Watching the remarkable development of American civil aviation, army and naval airmen increasingly championed applying this design (and performance) revolution to the Air Corps’ own force structure, necessarily affecting both doctrine and combat capabilities. Largely through the Air Corps Tactical School (predecessor of today’s Air University) at Maxwell Field (now Maxwell Air Force Base [AFB]), they argued vigorously for a more offensive and strategic view of airpower, exemplified by the drive to produce long-range bombers capable of striking at any enemy threatening American possessions or the homeland, or striking deep into the heart of an enemy nation against its leadership, means of production, and war-making capacity. At great effort, they succeeded in forming a so-called GHQ Air Force that served a vital nurturing function for America’s wartime strategic bomber force.

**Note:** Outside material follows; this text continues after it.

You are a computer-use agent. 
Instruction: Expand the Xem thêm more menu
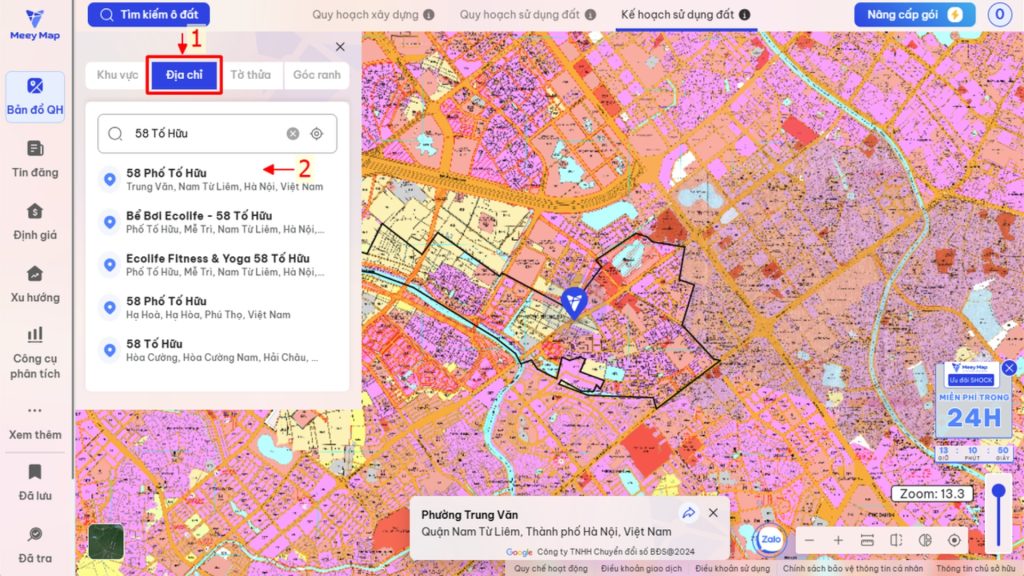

While the Navy and Army made commendable progress in two major aircraft types—maritime patrol planes and long-range bombers, typified by the PBY Catalina and B-17 Flying Fortress—progress on other types was less satisfactory. At the time of the Blitzkrieg in 1939, both the Army Air Corps and naval aviation were forces in transition. The Army Air Corps was transitioning from early monoplane fighters such as the P-26, P-35, and P-36 to the P-38, P-39, and P-40; the P-47 and P-51 were yet to come. The Navy was still operating mixed biplane and monoplane Carrier Air Groups—Japan, at the time, had all-monoplane Carrier Air Groups—but was transitioning into the era of the F4F fighter, SBD scout/dive bomber, and TBD torpedo bomber with the F4U fighter in design (and the F6F, like the Army’s P-47 and P-51, still to come). Much as the Air Corps rejected operating in a “support only” role, naval aviators demonstrated using carriers in pairs to achieve maximum effect, operating as a vital strategic and operational striking force with torpedo planes and dive bombers. In this, the U.S. Navy had greater insight and operational boldness than the Royal Navy (which had evolved the first aircraft carriers) though less than the Imperial Japanese Navy, as was sadly evident on the morning of December 7, 1941.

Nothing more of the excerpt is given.